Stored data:
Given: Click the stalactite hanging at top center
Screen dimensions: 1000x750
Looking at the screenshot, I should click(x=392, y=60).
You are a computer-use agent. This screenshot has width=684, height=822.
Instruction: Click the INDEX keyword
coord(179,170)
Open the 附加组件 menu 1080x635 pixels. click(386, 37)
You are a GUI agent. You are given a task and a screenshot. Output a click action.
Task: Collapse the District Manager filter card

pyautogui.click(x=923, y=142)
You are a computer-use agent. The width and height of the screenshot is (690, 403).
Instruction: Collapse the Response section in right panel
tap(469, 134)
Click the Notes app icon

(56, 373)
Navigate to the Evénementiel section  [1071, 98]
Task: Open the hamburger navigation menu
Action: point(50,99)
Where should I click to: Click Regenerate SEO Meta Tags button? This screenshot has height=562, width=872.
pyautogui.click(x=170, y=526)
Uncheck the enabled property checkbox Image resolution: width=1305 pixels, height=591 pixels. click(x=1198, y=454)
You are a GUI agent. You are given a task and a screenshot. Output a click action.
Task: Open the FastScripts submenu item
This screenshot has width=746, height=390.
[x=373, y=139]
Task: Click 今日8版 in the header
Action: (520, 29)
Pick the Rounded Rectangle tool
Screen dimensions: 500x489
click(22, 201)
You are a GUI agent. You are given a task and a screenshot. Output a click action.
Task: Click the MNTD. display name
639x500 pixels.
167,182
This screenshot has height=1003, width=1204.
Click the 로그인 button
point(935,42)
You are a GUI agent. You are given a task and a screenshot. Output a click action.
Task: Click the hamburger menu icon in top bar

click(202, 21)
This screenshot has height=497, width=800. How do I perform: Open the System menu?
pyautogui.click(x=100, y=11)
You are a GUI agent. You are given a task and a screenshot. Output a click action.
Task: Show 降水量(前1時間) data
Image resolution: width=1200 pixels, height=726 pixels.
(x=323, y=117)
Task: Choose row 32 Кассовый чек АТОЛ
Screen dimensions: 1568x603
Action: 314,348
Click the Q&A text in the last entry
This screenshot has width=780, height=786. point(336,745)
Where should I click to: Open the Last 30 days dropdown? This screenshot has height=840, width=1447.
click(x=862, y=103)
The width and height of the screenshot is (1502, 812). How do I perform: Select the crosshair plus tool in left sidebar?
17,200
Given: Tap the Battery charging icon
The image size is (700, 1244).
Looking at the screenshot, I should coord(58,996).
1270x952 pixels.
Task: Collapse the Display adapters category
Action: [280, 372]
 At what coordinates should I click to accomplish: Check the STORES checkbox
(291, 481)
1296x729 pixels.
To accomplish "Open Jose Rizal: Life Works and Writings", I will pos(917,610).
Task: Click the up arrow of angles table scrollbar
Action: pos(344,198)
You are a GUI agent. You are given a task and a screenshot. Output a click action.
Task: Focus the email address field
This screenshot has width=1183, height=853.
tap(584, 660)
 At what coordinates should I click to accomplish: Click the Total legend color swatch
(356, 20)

# What is expected
All of the records above are to be set down again exactly.

# Answer for the task
Given: Click the stalactite hanging at top center
Screen dimensions: 1000x750
Looking at the screenshot, I should click(x=392, y=60).
You are a computer-use agent. This screenshot has width=684, height=822.
Instruction: Click the INDEX keyword
coord(179,170)
Open the 附加组件 menu 1080x635 pixels. click(386, 37)
You are a GUI agent. You are given a task and a screenshot. Output a click action.
Task: Collapse the District Manager filter card

pyautogui.click(x=923, y=142)
You are a computer-use agent. The width and height of the screenshot is (690, 403).
Instruction: Collapse the Response section in right panel
tap(469, 134)
Click the Notes app icon

(56, 373)
Navigate to the Evénementiel section  [1071, 98]
Task: Open the hamburger navigation menu
Action: point(50,99)
Where should I click to: Click Regenerate SEO Meta Tags button? This screenshot has height=562, width=872.
pyautogui.click(x=170, y=526)
Uncheck the enabled property checkbox Image resolution: width=1305 pixels, height=591 pixels. click(x=1198, y=454)
You are a GUI agent. You are given a task and a screenshot. Output a click action.
Task: Open the FastScripts submenu item
This screenshot has width=746, height=390.
[x=373, y=139]
Task: Click 今日8版 in the header
Action: (520, 29)
Pick the Rounded Rectangle tool
Screen dimensions: 500x489
click(22, 201)
You are a GUI agent. You are given a task and a screenshot. Output a click action.
Task: Click the MNTD. display name
639x500 pixels.
167,182
This screenshot has height=1003, width=1204.
Click the 로그인 button
point(935,42)
You are a GUI agent. You are given a task and a screenshot. Output a click action.
Task: Click the hamburger menu icon in top bar

click(202, 21)
This screenshot has height=497, width=800. How do I perform: Open the System menu?
pyautogui.click(x=100, y=11)
You are a GUI agent. You are given a task and a screenshot. Output a click action.
Task: Show 降水量(前1時間) data
Image resolution: width=1200 pixels, height=726 pixels.
(x=323, y=117)
Task: Choose row 32 Кассовый чек АТОЛ
Screen dimensions: 1568x603
Action: 314,348
Click the Q&A text in the last entry
This screenshot has width=780, height=786. point(336,745)
Where should I click to: Open the Last 30 days dropdown? This screenshot has height=840, width=1447.
click(x=862, y=103)
The width and height of the screenshot is (1502, 812). How do I perform: Select the crosshair plus tool in left sidebar?
17,200
Given: Tap the Battery charging icon
The image size is (700, 1244).
Looking at the screenshot, I should coord(58,996).
1270x952 pixels.
Task: Collapse the Display adapters category
Action: [280, 372]
 At what coordinates should I click to accomplish: Check the STORES checkbox
(291, 481)
1296x729 pixels.
To accomplish "Open Jose Rizal: Life Works and Writings", I will pos(917,610).
Task: Click the up arrow of angles table scrollbar
Action: pos(344,198)
You are a GUI agent. You are given a task and a screenshot. Output a click action.
Task: Focus the email address field
This screenshot has width=1183, height=853.
tap(584, 660)
 At what coordinates should I click to accomplish: Click the Total legend color swatch
(356, 20)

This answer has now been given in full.